"Pela primeira vez, dados oficiais apontam que miséria parou de cair
Sem fazer alarde, o governo Dilma Rousseff já apurou os primeiros dados oficiais que mostram a interrupção do processo de redução da miséria.
Segundo cálculos do Ipea (Instituto de Pesquisa Econômica Aplicada, ligado ao Palácio do Planalto), o número de indigentes do país cresceu de 10,08 milhões, em 2012, para 10,45 milhões no ano passado (...)
A Folha já havia noticiado que um estudo independente mostrava a estabilidade da miséria. O Ipea, que todos os anos apura os resultados com base em pesquisa do IBGE (Instituto Brasileiro de Geografia e Estatística), alegou estar retardando os resultados em respeito à legislação eleitoral.
Não está claro, ainda, que restrição legal haveria para a divulgação. Nas eleições de 2010, o instituto públicou os dados - então favoráveis - em 5 de outubro, pouco depois do 1º turno"
Vale lembrar: o IPEA é uma fundação pública vinculada à Secretaria de Assuntos Estratégicos da presidência da República, e o IBGE é outra fundação pública, vinculada ao Ministério do Planejamento.
O assunto é sério por vários motivos.
Primeiro, porque vem no rastro de diversos outros dados negativos em relação ao país que, coincidência ou não, foram divulgados imediatamente após o segundo turno das eleições.
Isso, obviamente, levanta o debate sobre a independência das instituições públicas e seus servidores.
Embora haja cargos de confianca que são de livre nomeação e remoção pelos chefes do Executivo, servidores públicos concursados se beneficiam da estabilidade funcional justamente para não ficarem expostos às pressões e ventos políticos. Para que executem suas funções em favor da sociedade e não deste ou daquele governante. Mas se eles se deixam submeter a pressões políticas, então qual é a finalidade de terem a proteção oferecida pela estabilidade funcional?
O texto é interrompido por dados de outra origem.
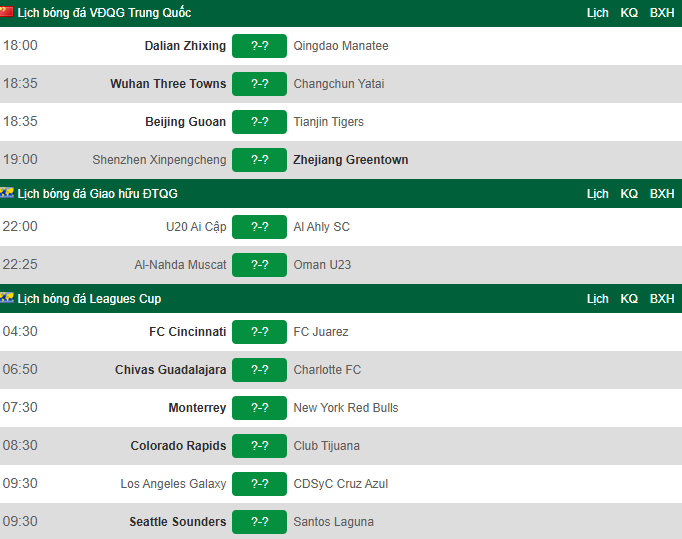Open New York Red Bulls team link
This screenshot has width=682, height=539.
point(346,408)

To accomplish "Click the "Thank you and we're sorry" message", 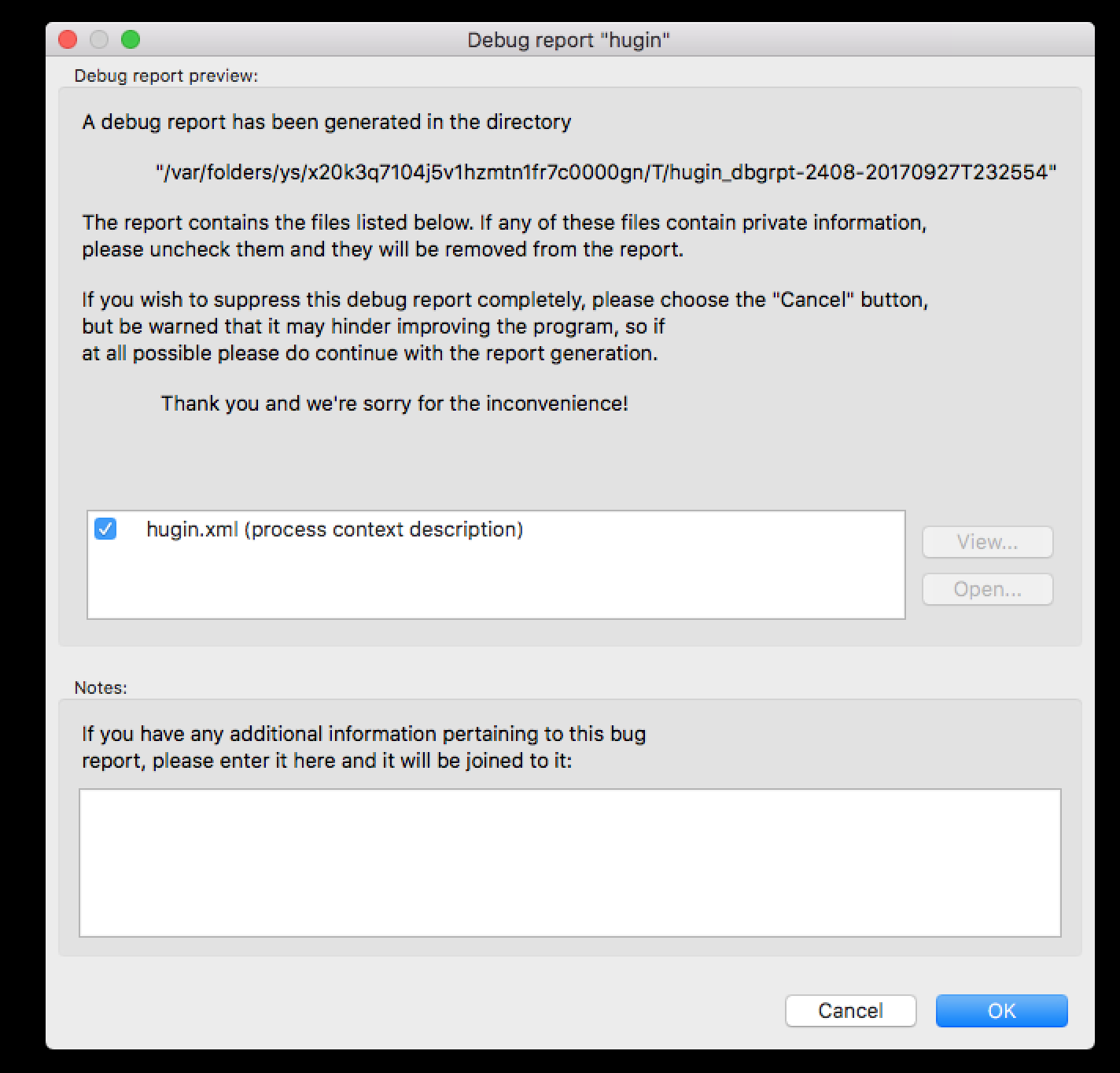I will 394,404.
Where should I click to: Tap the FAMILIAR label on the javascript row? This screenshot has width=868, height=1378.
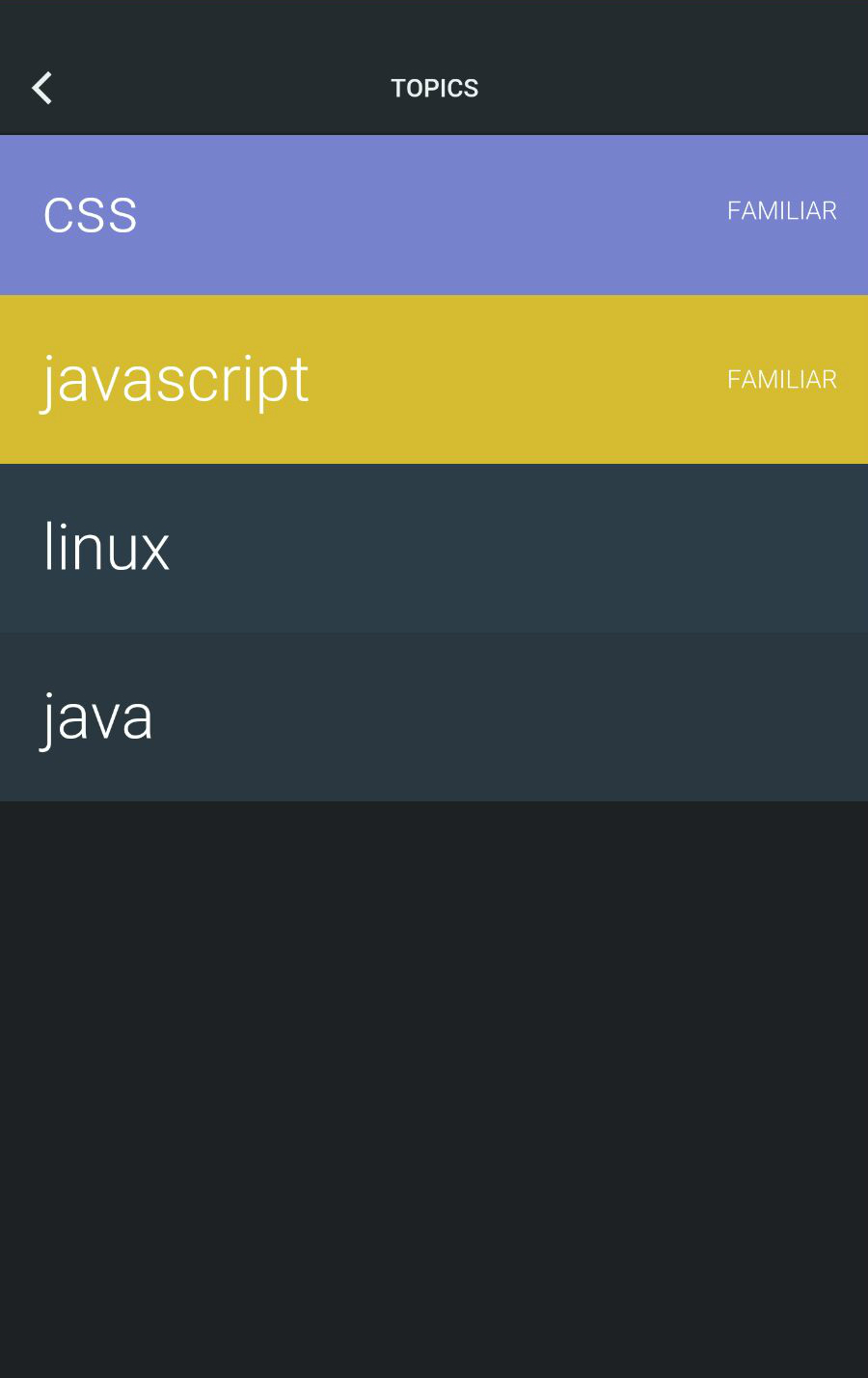pos(781,380)
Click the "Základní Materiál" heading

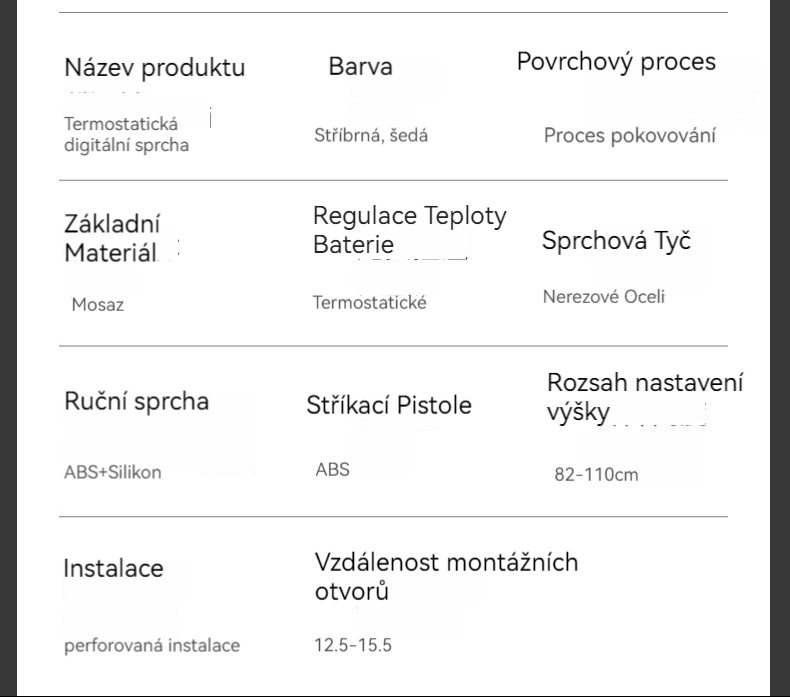point(112,239)
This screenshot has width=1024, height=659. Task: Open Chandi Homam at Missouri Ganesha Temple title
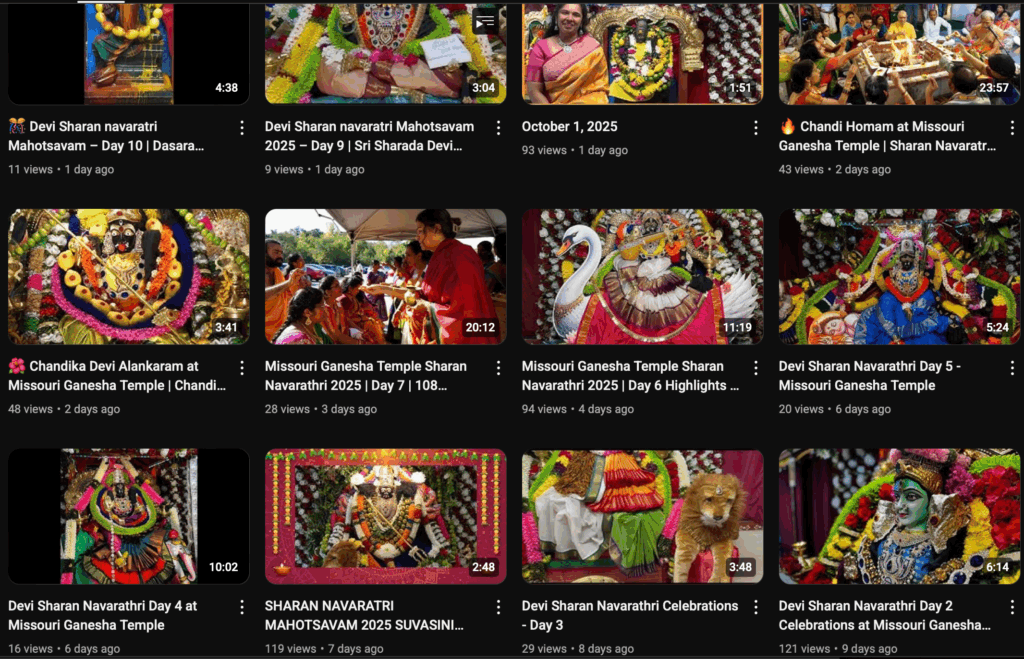pyautogui.click(x=886, y=136)
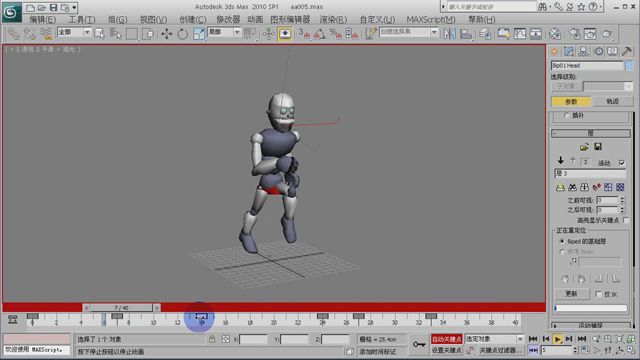The width and height of the screenshot is (640, 360).
Task: Select the Move tool in main toolbar
Action: tap(166, 34)
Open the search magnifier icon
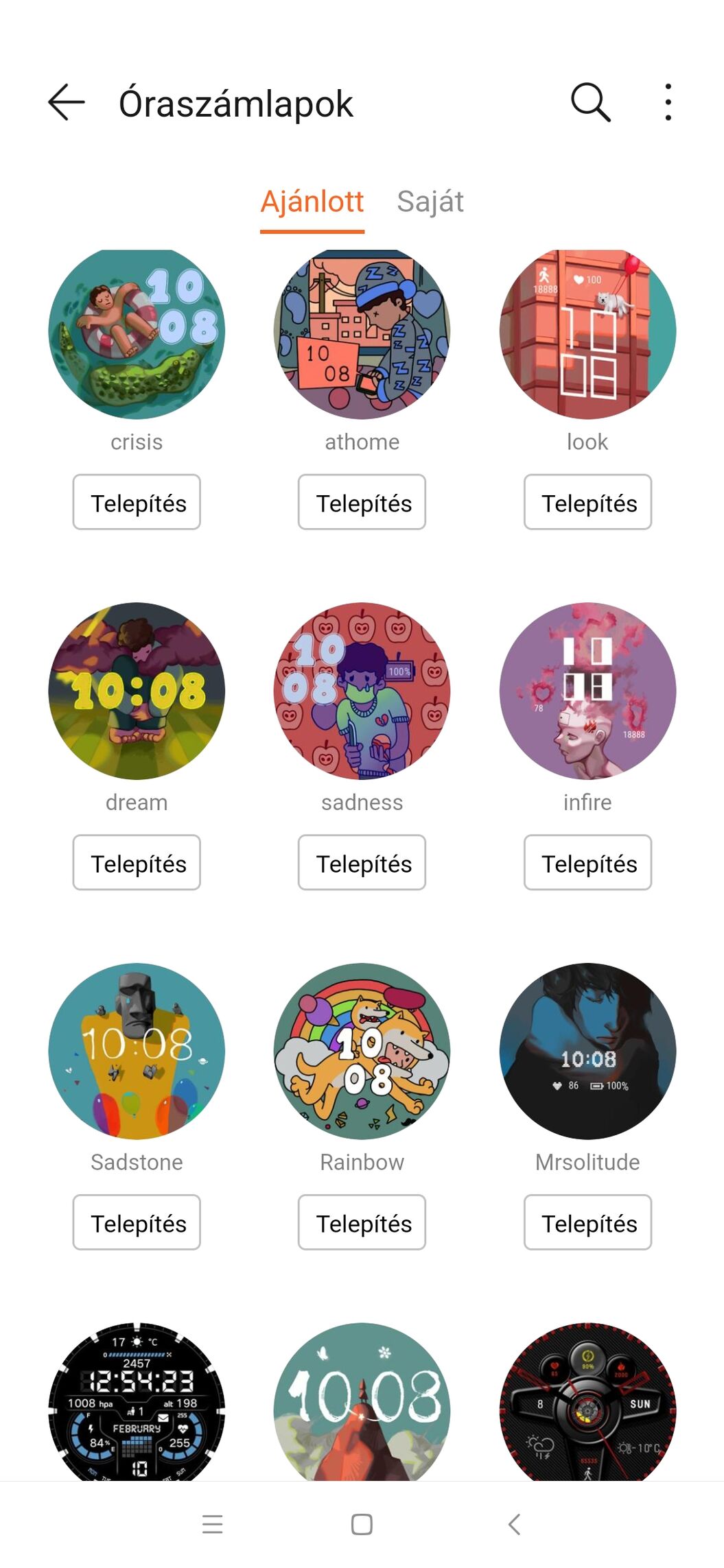This screenshot has height=1568, width=724. (591, 103)
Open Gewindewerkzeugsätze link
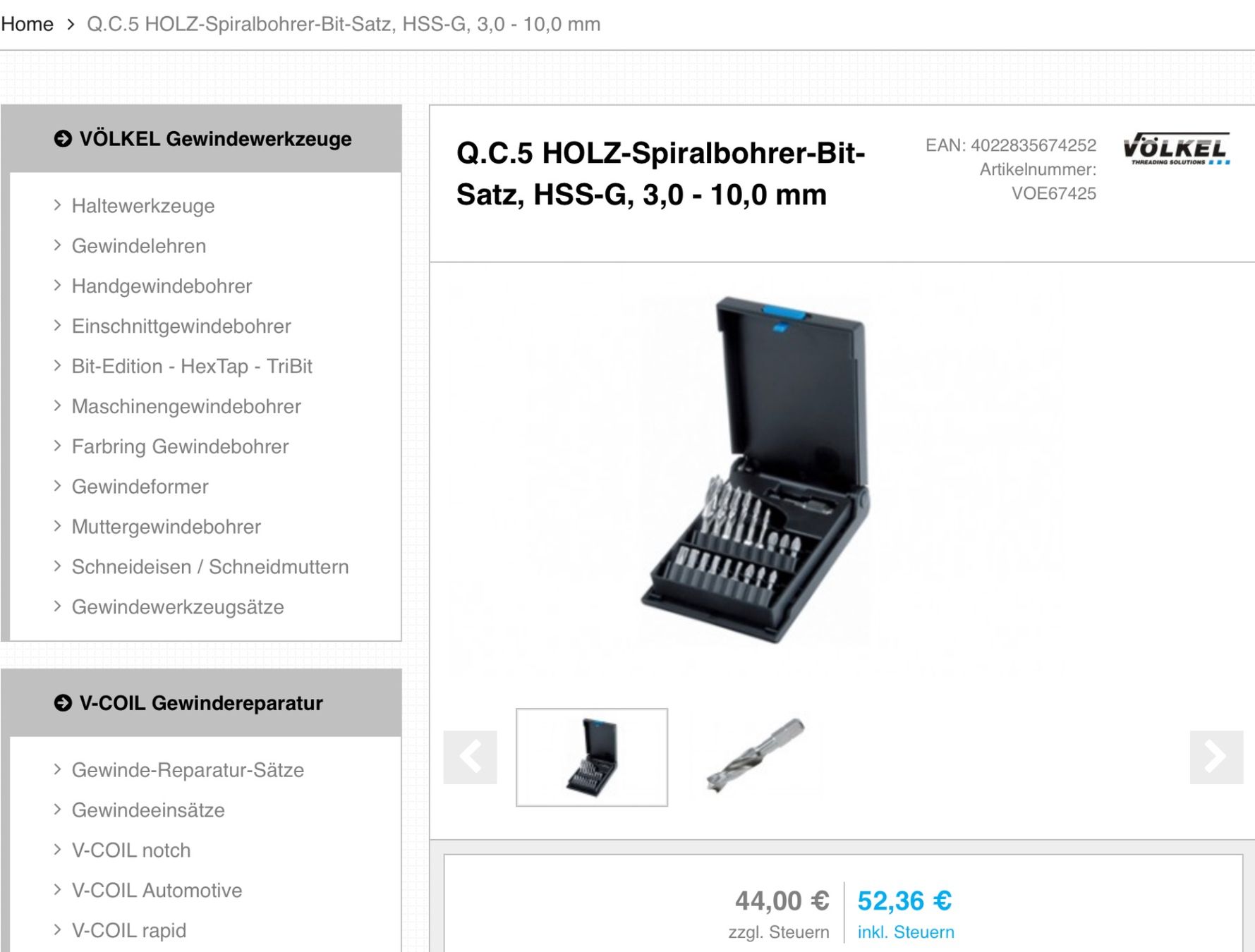Screen dimensions: 1255x952 (x=178, y=607)
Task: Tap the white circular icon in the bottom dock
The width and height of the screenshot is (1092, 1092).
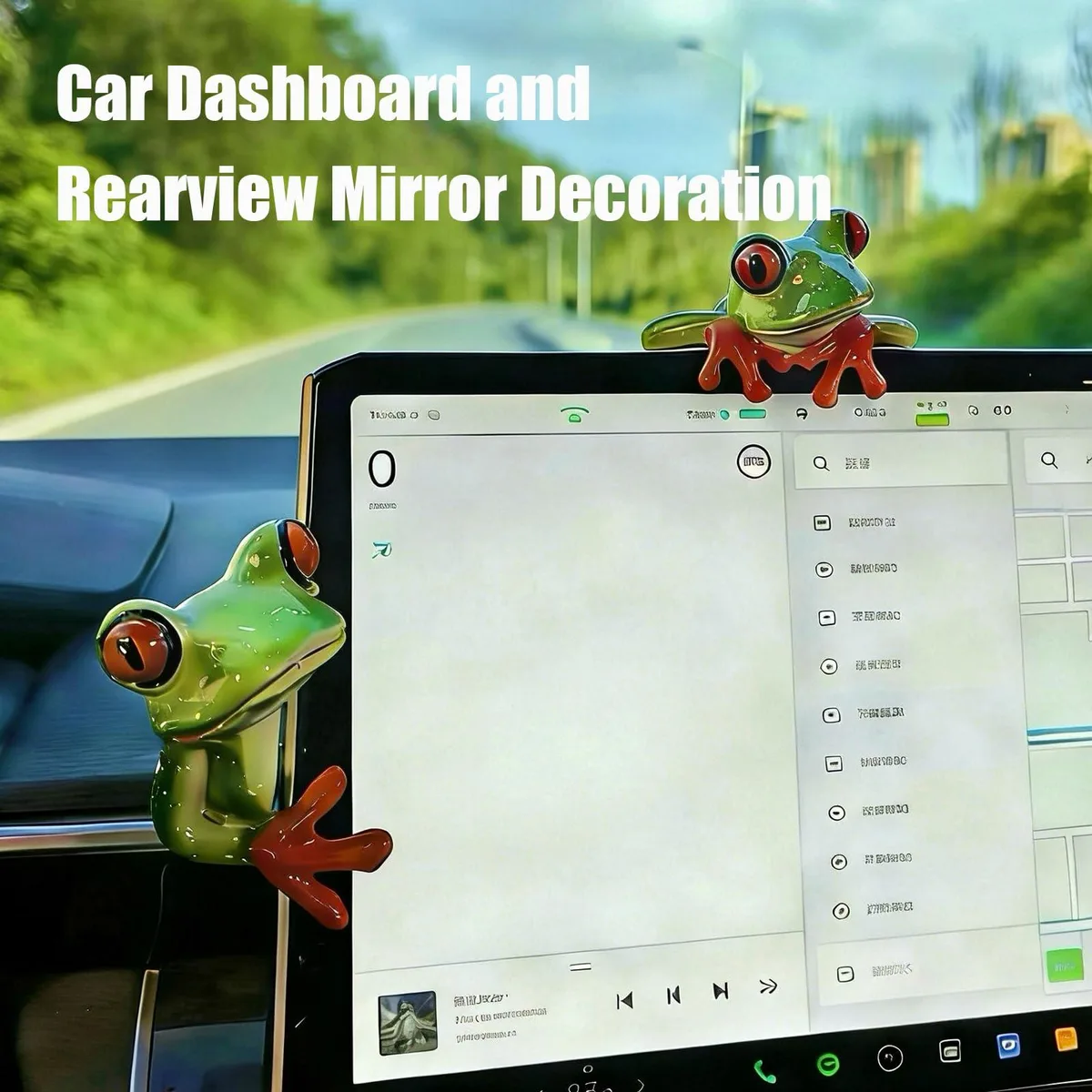Action: pos(889,1057)
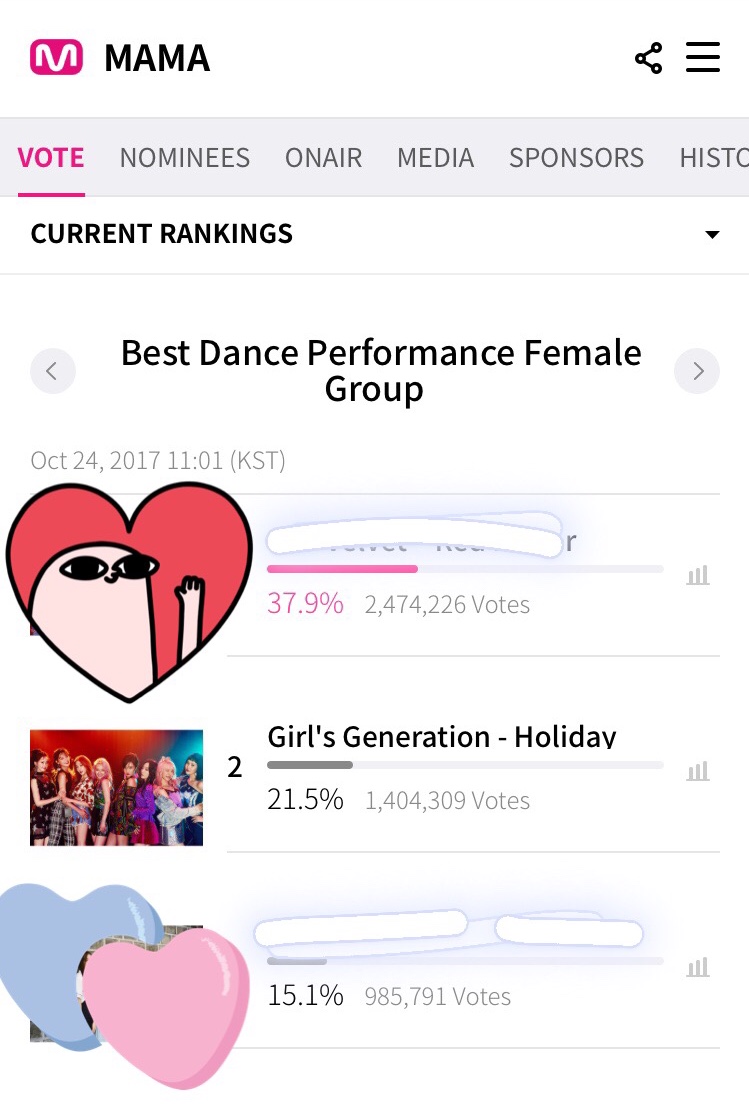Select the VOTE tab
This screenshot has width=749, height=1104.
pyautogui.click(x=51, y=158)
Segundo, como a reportagem salientou, não há previsão legal para se atrasar a divulgação de dados por conta das eleições, sejam eles favoráveis ou não a quem quer que seja. Tanto é assim que nos anos anteriores os dados, então favoráeis ao governo, foram divulgados durante o período eleitoral.
E terceiro, e muito mais grave, é que esconder ou retardar dados negativos para depois das eleições enfraquece a legitimidade do resultado das eleições e, por consequência, enfraquece a democracia.
Correto ou não, fica-se com a sensação de que os eleitores votaram não por opção, mas por ausência de informação.
É absolutamente legítimo em uma democracia que os eleitores escolham o partido ou candidato A ou B porque acreditam em suas plataformas e ideais, ainda que os resultados de sua administração sejam negativos. Escolhem tais candidatos porque enxergam em suas plataformas algo mais importante do que aquilo que é demonstrado por esse ou aquele resultado. Escolhem arcar com certos custos e consequências em nome de um ideal maior.
O problema para a democracia surge quando suas escolhas são feitas com base em informações incorretas ou informações que seriam relevantes em suas escolhas são omitidas. Escolhem arcar com certos custos e consequências sem saber ao certo que estão fazendo tal escolha. E isso tira a legitimidade tanto de suas escolhas ao votarem quanto das ações do governante eleito para implementar suas propostas políticas.
Pior: possibilita a partidos de oposição questionarem a legitimidade dos resultados das urnas. Em democracias frágeis esse debate sobre qual teria sido o resultado das urnas se os eleitores soubessem no que estavam votando pode acabar em violência desnecessária ou em demagogia, o que em nada ajuda no desenvolvimento do país.
Se vale a analogia, é como se você encontrasse um carro usado por um um ótimo preço, e depois descobrisse que ele tem um defeito. Se antes de fechar o negócio o vendedor tivesse lhe mostrado o defeito, talvez você ainda tivesse comprado o carro porque o desconto era muito bom ou o defeito era muito pequeno. Ou talvez você tivesse mudado de ideia e decidido não comprar. Mas como você comprou sem saber do defeito, e isso macula a transação.